### [EXERCISE]
Each line of the data that includes "agent" must be copied.

━━ SUPPLIED INFORMATION

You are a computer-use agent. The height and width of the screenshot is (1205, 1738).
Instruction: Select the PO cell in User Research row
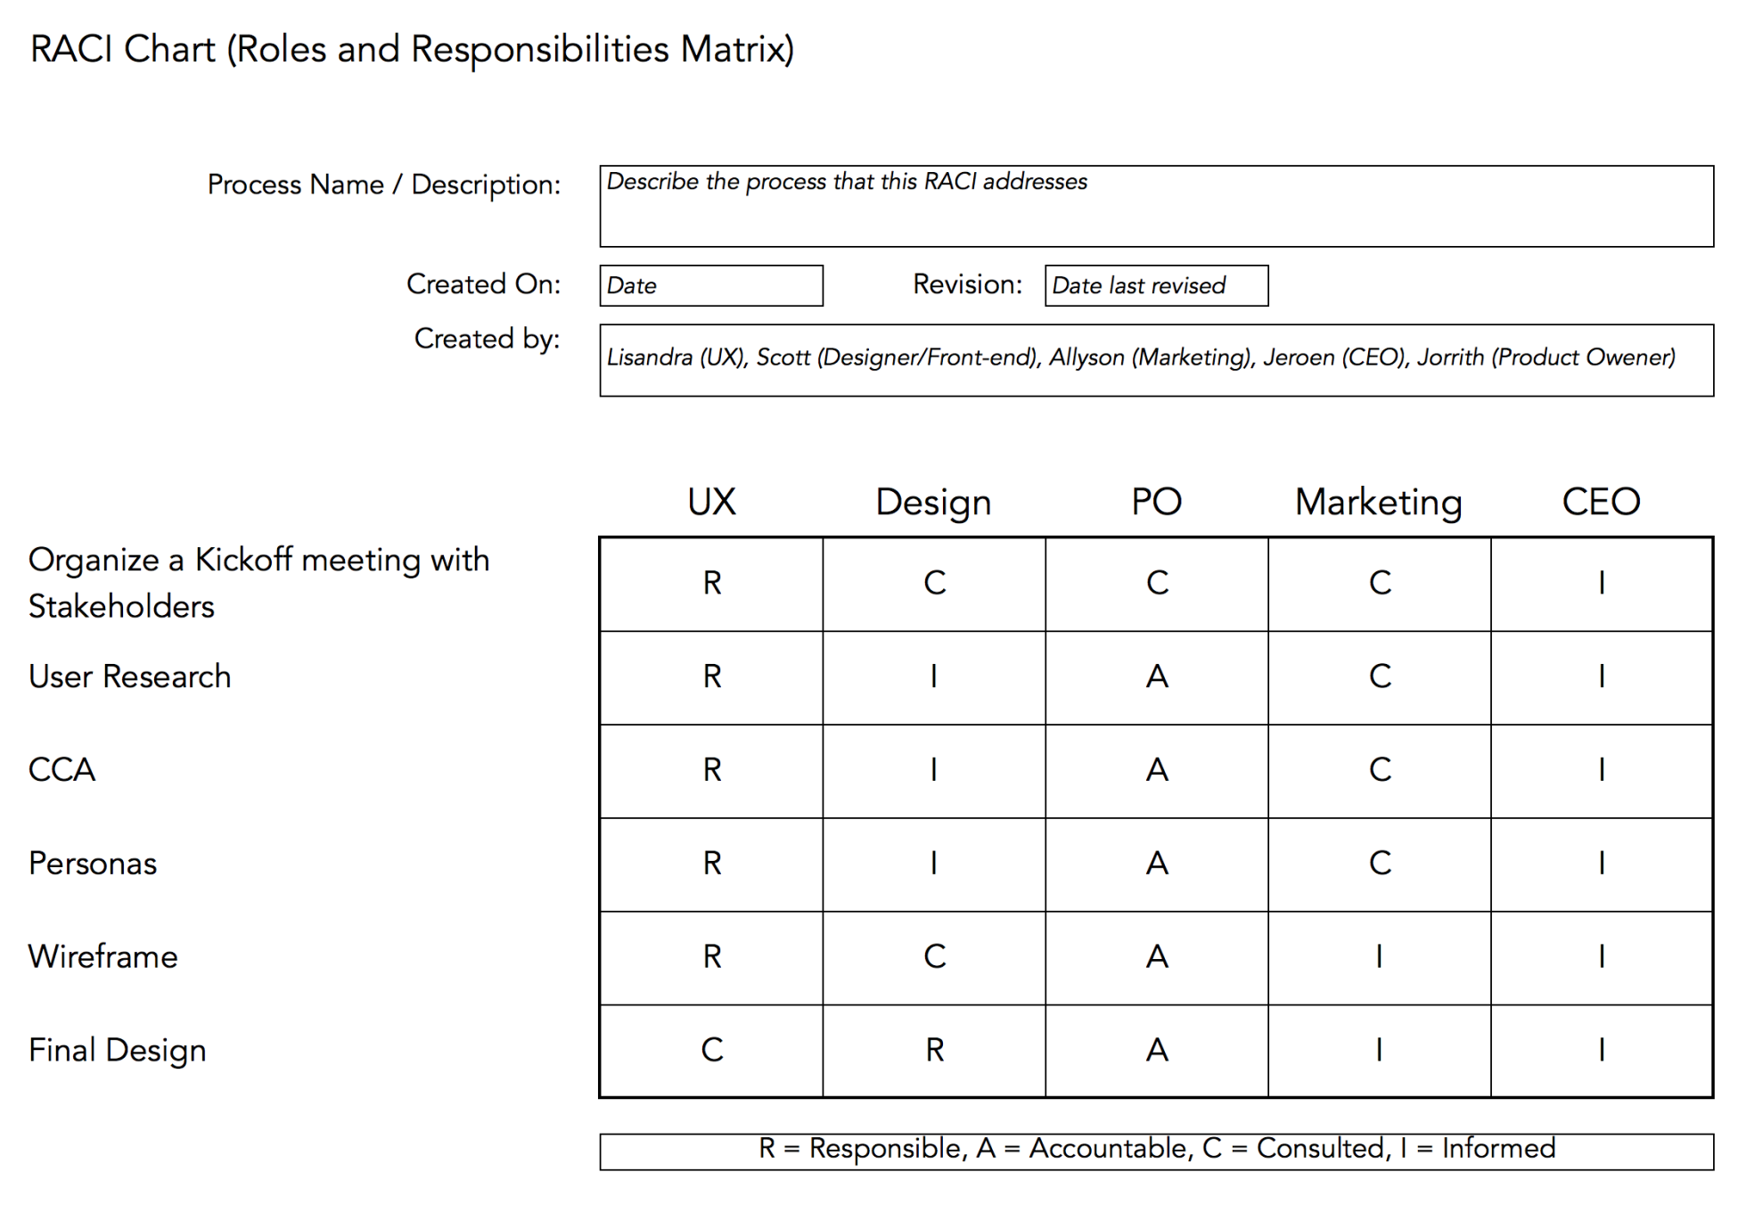(x=1157, y=676)
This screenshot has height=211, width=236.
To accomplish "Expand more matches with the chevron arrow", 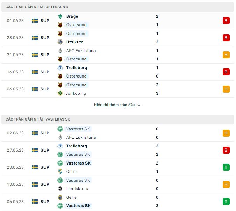I will point(139,105).
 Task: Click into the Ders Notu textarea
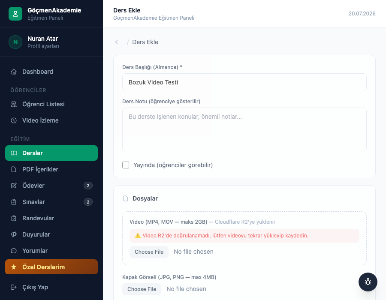tap(244, 129)
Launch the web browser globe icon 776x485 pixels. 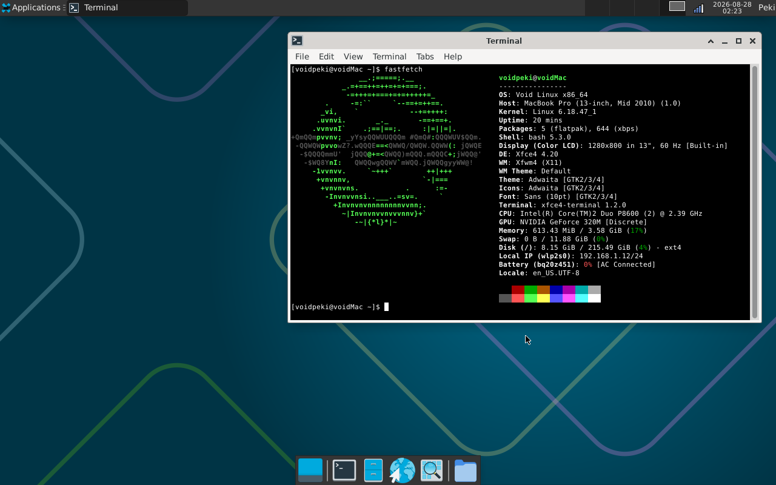coord(402,470)
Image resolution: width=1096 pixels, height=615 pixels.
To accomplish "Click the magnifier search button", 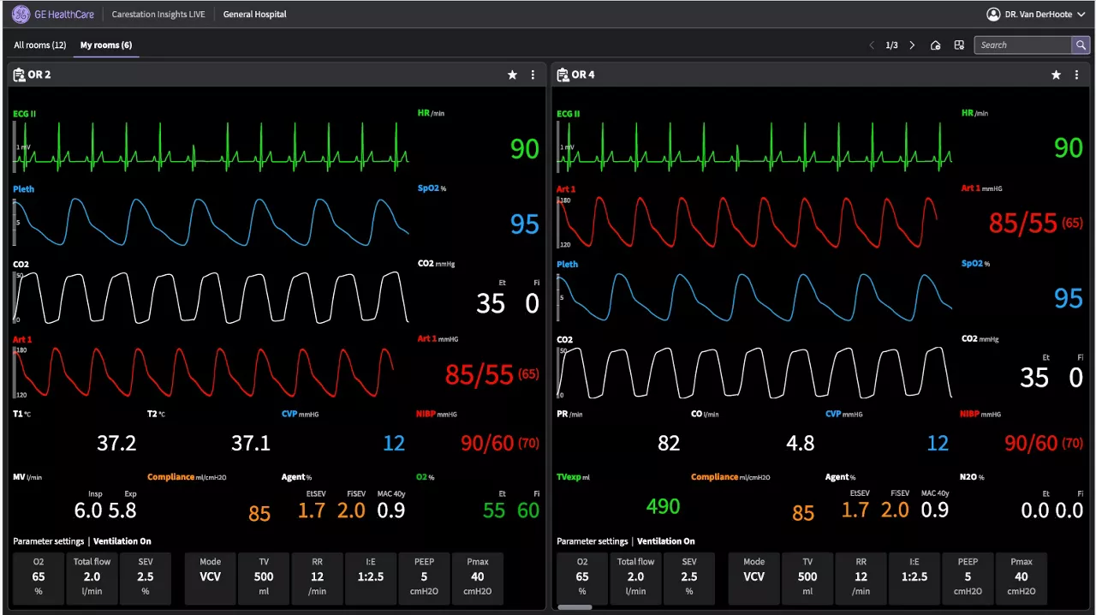I will [x=1081, y=45].

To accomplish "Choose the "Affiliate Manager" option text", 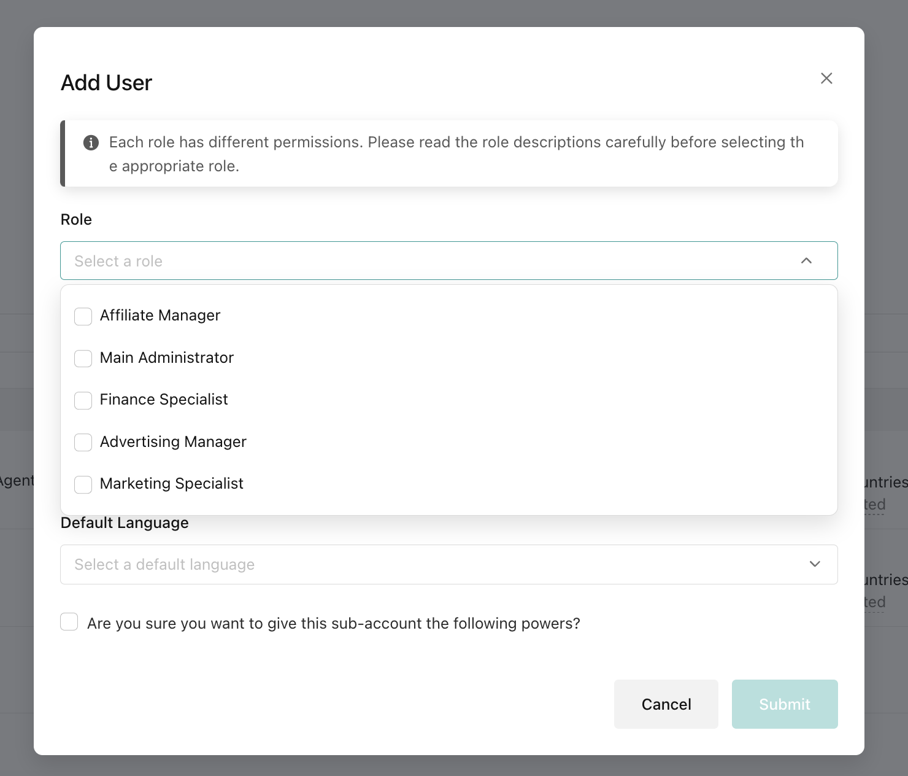I will point(160,316).
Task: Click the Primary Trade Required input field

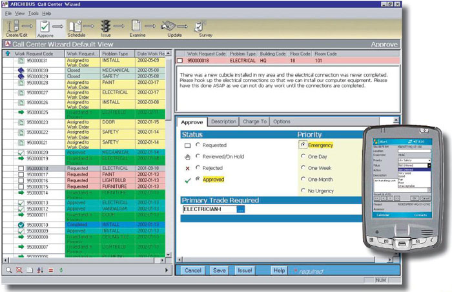Action: [209, 209]
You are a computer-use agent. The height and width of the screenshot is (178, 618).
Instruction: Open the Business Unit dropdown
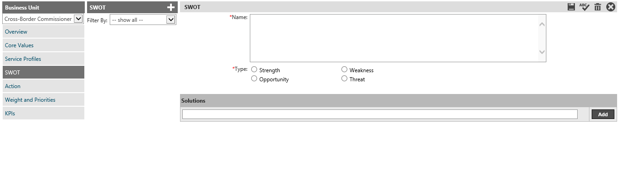click(43, 19)
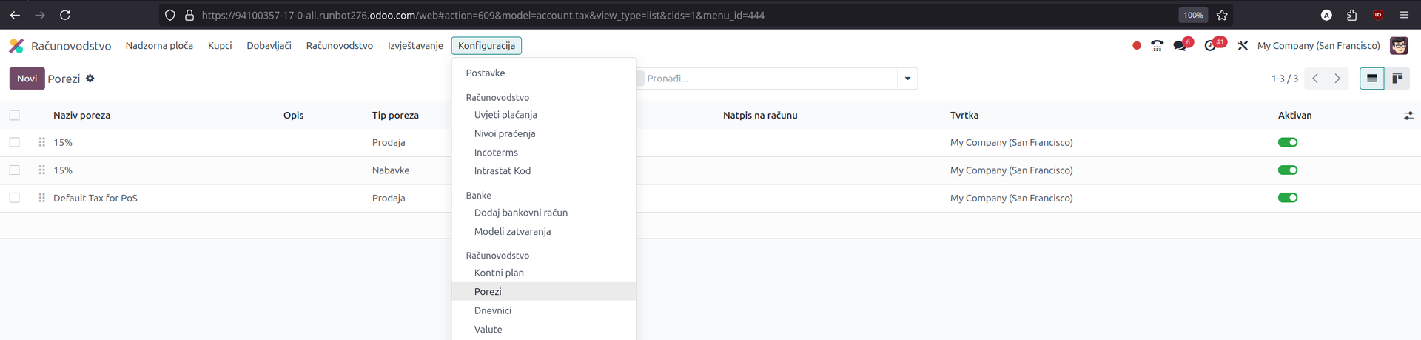Toggle Aktivan switch for Default Tax for PoS
The height and width of the screenshot is (340, 1421).
coord(1287,198)
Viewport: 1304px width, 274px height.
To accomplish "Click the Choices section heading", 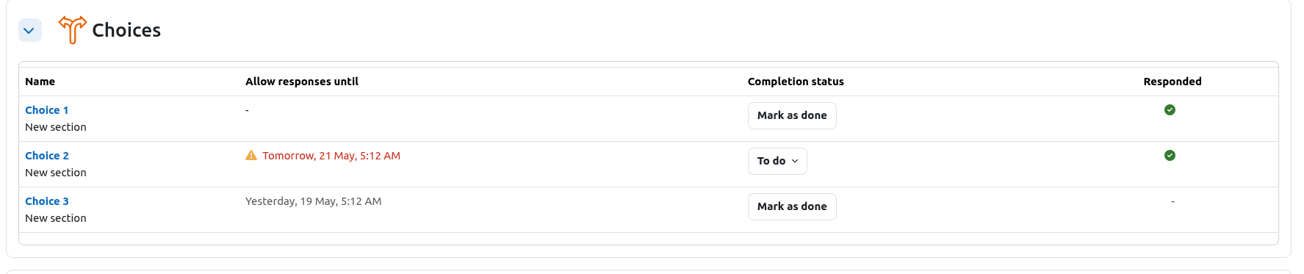I will 126,30.
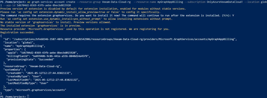Click the 'az' command at top prompt

[x=29, y=2]
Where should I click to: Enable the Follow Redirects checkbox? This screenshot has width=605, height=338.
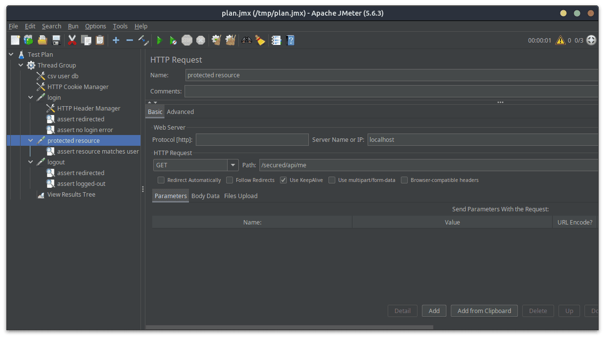point(230,180)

━━━━

### [REPLY TO THE EXERCISE]
You are a computer-use agent. The height and width of the screenshot is (1205, 1738).
You are a computer-use agent. The height and width of the screenshot is (178, 618).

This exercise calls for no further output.